# Bingo-playing grandma guilty in pot case



## Johnny Thunder (Feb 24, 2006)

*Bingo-playing grandma guilty in pot case *
1 hour, 59 minutes ago

A grandmother found with a trunkful of marijuana was convicted of drug running in what prosecutors said was an attempt to earn cash for a bingo habit.

State troopers found 10 bundles of pot totaling 214 pounds hidden in Leticia Villareal Garcia's car trunk last year when they stopped her outside Bisbee, in far southeastern Arizona.

Villareal, 61, told jurors before they convicted her Thursday that her only regular income was a $275 monthly welfare check, but she frequently played bingo and occasionally won thousands of dollars.

Prosecutor Doyle Johnstun said the game was Villareal's undoing.

"People who play bingo almost every night of the week end up losing in the long run," Johnstun told jurors. "The underlying issue is that she's got a bingo problem, which explains why an otherwise nice person might get sucked into something like this."

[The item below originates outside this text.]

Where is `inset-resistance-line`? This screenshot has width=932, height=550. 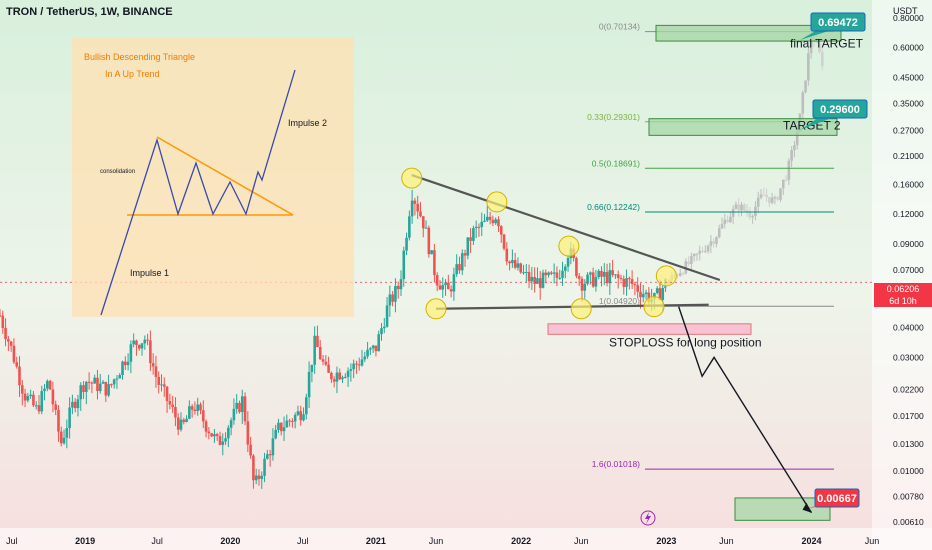 inset-resistance-line is located at coordinates (225, 176).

Jurors rejected Villareal's argument that she'd been tricked into carrying the drugs. Villareal faces three to 12 years in state prison when she is sentenced Dec. 18.

:googly:


----------



## Hellrazor (Jun 18, 2006)

....And since she is receiving income that she most definatly didnt declare to her welfare office.... hmmm is that fraud?

Can you imagine!!???!!!


----------